Pilih Bangun Partai Rakyat |
Sebagian rakyat Indonesia hari ini sedang bingung memilih antara Jokowi atau Prabowo sebagai Presiden yang akan menggantikan Susilo Bambang Yudhoyono. Apa yang membuat mereka bingung? Jawabannya, dalam lacakanku, karena kedua calon presiden itu mengusung kosep ekonomi kerakyatan untuk merumuskan janji-janjinya dalam berkampanye.
Titik tekan yang diberikan oleh konsep ekonomi kerakyatan adalah “mengulurkan tangan” kepada kapitalis-kapitalis bermodal sangat kecil (sebagai ganti istilah UKM, Koperasi dan pedagang-pedagang di pasar-pasar tradisional). Berangkat dari titik tekan inilah kemudian kedua calon Presiden ini menggembar-gemborkan keberpihakannya para rakyat. Nah, keberpihakan kepada rakyat dalam kerangka ekonomi kerakyatan inilah yang saat ini sedang menjadi “rebutan” antara Jokowi dan Prabowo.
Rebutan yang membuat “orang kiri” yang mendukung Jokowi dan Prabowo bingung luar biasa!
Orang kiri yang ada digaris militan tentu tidak perlu bingung terhadap fenomena seperti ini. Ketika orang kiri militan menggunakan analisis kelas dan metode dialektika untuk memahami kondisi seperti ini, maka selesailah urusan. Dan, kemudian berkomitmen apa yang harus dilakukan?
Bangun partai buruh-marxis independen anti-kolaborasi dengan unsur-unsur kelas borjuis, itulah jawabannya.
Dengan orang kiri mendukung salah satu calon presiden tersebut itu artinya orang kiri telah melakukan pengikisan ideologi perjuangan kelas untuk menumbangkan kelas kapitalis. Jelas konsep ekonomi kerakyatan adalah konsep yang bertumpu pada tetap dipertahankannya alat produksi dikuasai/dimiliki secara individu, sedangkan kepemilikan alat produksi secara individu inilah yang menjadi biang kerok dari penindasan dari kelas yang satu terhadap kelas yang lain (exploitation l’homme par l’homme).
Penciptaan kesejahteraan rakyat melalui jalur konsep ekonomi kerakyatan hanyalah kamuflase saja dari watak eksploitasi yang bercokol di dalam konsep itu sendiri. Konsep ini sama sekali tidak menyentuh program-program perjuangan kelas dan kepemilikan alat produksi secara kolektif. Jika pun melalui konsep ekonomi kerakyatan ini diselipkan agenda penghapusan kerja alih daya (outsourcing) dan menaikan upah buruh, penyelipan ini digunakan hanya untuk “membekuk” kesadaran kritis kelas pekerja (untuk tidak mengatakan penjinakan) untuk memperjuangkan hak-haknya yang lebih esensial: kepemilikan alat produksi secara kolektif.

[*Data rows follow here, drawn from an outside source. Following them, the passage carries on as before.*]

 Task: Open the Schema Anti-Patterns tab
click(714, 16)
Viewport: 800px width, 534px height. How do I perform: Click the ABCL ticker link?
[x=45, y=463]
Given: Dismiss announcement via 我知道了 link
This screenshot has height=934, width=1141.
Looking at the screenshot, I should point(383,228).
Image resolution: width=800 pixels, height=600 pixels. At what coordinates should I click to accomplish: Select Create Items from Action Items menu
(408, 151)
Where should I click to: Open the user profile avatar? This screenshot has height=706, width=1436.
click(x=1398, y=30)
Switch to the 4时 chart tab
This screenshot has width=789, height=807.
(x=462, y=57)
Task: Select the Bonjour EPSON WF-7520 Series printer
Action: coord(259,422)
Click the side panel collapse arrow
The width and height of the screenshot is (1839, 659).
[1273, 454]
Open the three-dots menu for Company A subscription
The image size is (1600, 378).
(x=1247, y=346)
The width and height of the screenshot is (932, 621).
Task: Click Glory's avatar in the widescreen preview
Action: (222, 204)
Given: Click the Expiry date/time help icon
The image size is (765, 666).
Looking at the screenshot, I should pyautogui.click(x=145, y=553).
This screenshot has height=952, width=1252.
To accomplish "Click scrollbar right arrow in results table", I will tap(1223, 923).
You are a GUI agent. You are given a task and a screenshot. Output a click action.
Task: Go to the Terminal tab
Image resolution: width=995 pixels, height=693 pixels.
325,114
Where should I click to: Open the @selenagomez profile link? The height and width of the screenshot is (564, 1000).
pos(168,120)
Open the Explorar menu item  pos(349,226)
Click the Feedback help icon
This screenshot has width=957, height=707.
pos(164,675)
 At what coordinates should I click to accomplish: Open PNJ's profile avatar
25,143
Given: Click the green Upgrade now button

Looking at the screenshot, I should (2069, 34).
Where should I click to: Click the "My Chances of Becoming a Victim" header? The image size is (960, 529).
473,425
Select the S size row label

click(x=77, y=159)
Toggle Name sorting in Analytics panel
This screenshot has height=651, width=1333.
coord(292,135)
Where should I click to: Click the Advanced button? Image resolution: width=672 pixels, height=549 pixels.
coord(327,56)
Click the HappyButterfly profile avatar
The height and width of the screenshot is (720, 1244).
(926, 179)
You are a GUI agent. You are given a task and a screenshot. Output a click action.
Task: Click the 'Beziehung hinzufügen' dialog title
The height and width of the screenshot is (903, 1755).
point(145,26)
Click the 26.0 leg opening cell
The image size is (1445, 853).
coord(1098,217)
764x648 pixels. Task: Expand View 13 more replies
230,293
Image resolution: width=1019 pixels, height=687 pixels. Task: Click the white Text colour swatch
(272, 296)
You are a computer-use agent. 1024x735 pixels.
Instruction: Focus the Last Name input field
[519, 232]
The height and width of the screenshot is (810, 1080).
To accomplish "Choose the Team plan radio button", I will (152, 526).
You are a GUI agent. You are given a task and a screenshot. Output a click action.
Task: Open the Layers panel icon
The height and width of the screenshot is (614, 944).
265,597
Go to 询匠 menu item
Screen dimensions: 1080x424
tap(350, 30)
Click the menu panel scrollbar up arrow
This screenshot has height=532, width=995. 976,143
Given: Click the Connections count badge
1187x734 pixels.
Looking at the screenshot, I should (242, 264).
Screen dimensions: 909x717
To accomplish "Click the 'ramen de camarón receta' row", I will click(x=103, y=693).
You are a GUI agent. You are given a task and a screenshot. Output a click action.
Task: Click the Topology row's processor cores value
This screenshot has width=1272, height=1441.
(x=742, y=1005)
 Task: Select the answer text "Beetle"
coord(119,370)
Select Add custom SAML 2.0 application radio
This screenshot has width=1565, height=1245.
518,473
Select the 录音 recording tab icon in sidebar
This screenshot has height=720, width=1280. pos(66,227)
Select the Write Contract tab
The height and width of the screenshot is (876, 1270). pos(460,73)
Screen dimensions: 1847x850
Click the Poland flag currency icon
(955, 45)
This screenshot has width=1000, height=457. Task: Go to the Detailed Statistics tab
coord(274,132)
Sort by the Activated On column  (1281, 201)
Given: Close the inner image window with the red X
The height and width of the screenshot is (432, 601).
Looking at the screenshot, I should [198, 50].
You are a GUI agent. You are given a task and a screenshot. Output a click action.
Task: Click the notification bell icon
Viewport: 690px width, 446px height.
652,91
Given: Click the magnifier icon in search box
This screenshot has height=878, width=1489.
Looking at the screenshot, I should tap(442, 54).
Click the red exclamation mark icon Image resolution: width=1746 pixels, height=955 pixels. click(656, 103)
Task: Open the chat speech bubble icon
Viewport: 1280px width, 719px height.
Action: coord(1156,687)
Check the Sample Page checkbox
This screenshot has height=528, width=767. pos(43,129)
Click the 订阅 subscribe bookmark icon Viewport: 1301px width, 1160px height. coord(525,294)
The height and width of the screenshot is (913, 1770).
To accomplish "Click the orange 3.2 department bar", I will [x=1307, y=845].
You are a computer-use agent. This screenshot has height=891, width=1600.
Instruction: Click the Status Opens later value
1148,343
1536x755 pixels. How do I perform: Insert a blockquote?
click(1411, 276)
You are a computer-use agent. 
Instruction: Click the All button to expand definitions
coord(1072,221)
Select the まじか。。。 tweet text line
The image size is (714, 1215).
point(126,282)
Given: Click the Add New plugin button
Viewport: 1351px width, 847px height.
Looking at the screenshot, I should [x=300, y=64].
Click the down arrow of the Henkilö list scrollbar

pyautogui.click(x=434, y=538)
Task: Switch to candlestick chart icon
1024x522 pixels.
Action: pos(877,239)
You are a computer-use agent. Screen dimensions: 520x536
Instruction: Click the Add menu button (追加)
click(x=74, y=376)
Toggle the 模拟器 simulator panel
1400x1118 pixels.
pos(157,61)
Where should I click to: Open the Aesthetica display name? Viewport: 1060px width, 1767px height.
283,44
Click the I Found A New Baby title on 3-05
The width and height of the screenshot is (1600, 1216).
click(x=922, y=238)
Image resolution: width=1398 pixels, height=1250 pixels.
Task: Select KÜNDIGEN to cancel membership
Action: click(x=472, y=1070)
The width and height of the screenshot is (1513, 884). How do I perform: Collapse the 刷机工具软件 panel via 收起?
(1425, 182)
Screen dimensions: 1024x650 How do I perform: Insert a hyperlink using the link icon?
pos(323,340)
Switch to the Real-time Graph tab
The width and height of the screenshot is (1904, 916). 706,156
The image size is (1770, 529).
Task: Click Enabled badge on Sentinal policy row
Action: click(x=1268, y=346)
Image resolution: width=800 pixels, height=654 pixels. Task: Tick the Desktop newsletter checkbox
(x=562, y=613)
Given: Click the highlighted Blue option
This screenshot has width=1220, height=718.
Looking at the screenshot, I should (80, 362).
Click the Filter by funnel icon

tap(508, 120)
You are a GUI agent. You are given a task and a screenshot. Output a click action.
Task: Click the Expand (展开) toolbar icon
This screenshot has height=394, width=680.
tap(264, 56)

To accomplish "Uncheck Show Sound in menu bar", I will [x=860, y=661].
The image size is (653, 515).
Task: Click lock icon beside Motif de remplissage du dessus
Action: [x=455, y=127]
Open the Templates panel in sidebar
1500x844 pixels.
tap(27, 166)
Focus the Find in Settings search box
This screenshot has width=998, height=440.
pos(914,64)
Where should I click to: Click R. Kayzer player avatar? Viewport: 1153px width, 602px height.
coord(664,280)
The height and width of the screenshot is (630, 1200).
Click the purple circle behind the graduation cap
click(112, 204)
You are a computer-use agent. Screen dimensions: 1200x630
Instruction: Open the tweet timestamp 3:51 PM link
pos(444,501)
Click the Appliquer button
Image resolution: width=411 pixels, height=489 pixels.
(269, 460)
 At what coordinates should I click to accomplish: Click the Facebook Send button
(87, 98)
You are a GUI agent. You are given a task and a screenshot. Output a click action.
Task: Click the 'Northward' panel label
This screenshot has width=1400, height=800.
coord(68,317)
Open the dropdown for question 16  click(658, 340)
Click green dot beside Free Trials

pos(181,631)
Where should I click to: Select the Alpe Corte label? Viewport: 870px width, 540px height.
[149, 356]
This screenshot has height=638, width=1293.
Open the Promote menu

GOLPUT DAN BANGUN KEMANDIRIAN PARTAI BURUH ADALAH SOLUSINYA..!!
Yang semakin melegitimasi orang-orang kiri mendukung Prabowo dan Jokowi tidak hanya konsep dari ekonomi kerakyatan dari mereka berdua. Tetapi janji mereka untuk merumuskan program-program berlandaskan pelayanan masyarakat, terutama masyarakat miskin. Penting untuk diberikan catatan: program-program pelayanan masyarakat miskin ini diderivasikan (diturunkan) dari konsep ekonomi kerakyatan. Nah, karena program ini merupakan derivasi dari konsep ekonomi kerakyatan, maka konsekuensinya adalah secara esensial program tersebut tentu saja ujung-ujungnya akan memproyeksikan rakyat miskin sebagai "komoditi." Dalam hal ini program untuk rakyat miskin itu hanya akan memposisikan rakyat miskin sebagai alas kaki para penguasa untuk mengamankan kepentingan kapitalisme bermodal besar. Alas kaki [sebagai metafor] digunakan untuk melindungi kaki agar tidak terkena "kotoran" dan "duri" (baca: menghindari tudingan tidak berpihak kepada rakyat), demikian pula yang dilakukan oleh Jokowi dan Prabowo.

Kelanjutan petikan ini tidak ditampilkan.